Sunday 20 September 2009

Lightbulb moment: guilt

LL calls little behavioural epiphanies "lightbulb moments". I've been having a few since I started so thought I'd record them.

Earlier I noted that I felt guilty about whatever I put in my mouth; I've since noticed I feel guilty about everything I do. Or don't do. Yesterday I had a little play on my neglected piano. I don't indulge my hobbies like playing music because it never feels like play. I constantly monitor myself for mistakes, and chide myself when I make them. I haven't played properly in years and I want to learn new pieces and relearn old ones but I avoid it because I spend the time telling myself off for my technique, for not taking the time to practice, for not learning the new things and constantly playing the old things.

It is as though my childhood piano teacher is standing over me, having a go at me each time my fingers wibble. He did that a lot. A lot. It was years before I actually realised I was good at playing the piano, and by then all enthusiasm for it had ebbed away because all I got when I tried was grief.

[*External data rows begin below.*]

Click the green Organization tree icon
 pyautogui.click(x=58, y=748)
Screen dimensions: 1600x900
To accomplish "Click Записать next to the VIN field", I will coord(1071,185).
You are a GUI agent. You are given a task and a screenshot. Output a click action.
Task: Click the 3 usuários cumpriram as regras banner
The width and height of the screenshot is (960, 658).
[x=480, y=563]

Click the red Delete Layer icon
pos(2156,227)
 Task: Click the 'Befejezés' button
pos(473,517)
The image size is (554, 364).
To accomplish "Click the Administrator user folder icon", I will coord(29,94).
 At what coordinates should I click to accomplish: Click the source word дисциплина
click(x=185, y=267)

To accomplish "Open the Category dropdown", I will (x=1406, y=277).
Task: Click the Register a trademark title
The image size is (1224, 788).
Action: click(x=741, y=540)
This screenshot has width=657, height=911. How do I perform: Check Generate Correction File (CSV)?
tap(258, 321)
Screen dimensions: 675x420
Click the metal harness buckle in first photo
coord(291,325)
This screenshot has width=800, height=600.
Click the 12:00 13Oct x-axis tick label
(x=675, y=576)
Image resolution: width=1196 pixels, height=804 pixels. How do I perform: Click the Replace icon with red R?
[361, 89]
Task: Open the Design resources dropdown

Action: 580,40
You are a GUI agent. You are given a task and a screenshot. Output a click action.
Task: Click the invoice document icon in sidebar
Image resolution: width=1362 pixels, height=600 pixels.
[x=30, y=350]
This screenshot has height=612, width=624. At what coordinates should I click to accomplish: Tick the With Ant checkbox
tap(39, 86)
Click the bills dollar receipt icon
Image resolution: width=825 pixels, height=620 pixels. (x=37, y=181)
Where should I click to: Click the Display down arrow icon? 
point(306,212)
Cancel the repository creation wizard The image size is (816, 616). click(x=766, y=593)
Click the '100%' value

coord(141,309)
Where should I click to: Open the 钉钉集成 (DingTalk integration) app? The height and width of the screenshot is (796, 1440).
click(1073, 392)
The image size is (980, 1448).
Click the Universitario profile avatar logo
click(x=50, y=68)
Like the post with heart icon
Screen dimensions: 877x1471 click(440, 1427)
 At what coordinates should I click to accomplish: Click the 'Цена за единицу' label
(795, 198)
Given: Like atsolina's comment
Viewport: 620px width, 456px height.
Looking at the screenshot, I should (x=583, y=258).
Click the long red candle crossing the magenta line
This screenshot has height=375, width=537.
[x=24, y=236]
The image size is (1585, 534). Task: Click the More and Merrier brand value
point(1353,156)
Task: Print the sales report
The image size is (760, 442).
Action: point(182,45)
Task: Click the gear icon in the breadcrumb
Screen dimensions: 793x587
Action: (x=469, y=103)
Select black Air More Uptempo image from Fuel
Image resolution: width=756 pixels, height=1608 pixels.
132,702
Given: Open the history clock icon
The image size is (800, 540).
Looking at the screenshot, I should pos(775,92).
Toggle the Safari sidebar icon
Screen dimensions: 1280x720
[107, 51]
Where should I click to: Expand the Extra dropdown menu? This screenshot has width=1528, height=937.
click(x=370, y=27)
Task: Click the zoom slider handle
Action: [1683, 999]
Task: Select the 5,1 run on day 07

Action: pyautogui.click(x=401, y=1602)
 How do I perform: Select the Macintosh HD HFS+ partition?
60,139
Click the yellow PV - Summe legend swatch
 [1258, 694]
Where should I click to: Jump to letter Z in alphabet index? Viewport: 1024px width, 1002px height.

So while I was playing yesterday I deliberately turned off the telling-off voice, and found that I really enjoyed what I was playing, even though it "didn't count" because it was an old piece and I hadn't learned a new one.

I feel guilty about everything. Today I ordered a taxi to take me to my LL meeting and it was horribly late. I had some really unkind thoughts about the taxi woman on the phone (even before the taxi was late) and I felt guilty about that. I still feel guilty. I even had to "own up" to the Boyfriend.

I'm feeling guilty about writing such a long blog post, even though it's my fricking blog and, to be quite honest, this is mainly for me, not you.

As with most things, I think this goes back to my childhood. I was always being told I was up to no good (even when I wasn't). I was quite bright at some subjects and, if I had trouble with other subjects, the teachers used to accuse me of 'troublemaking'. And it seemed the better I did in one class, the more grief I got in another.

When I was a teenager I was, like most teenagers, a little shit. But I was also really unhappy, and being summoned to account for every minute of the day by the adults ("What are you doing over there?" "Why the long face?" "Make yourself useful and help me with X, Y and Z", "You're lazy", etc.) didn't help. I, again, as a lot of teenagers, thought of my household as 'Nazi Germany'.

The point is I've inherited this Critical Parent (hello LL psychology) voice and I'm always telling myself to pull up my socks, that I should do this, I should do that, I should push myself at this because you know what I'm like, I'll never get it done and I'm always making excuses.... Every day is an exercise in failure, and the Critical Voice saps the pleasure from almost everything... hence the guilt.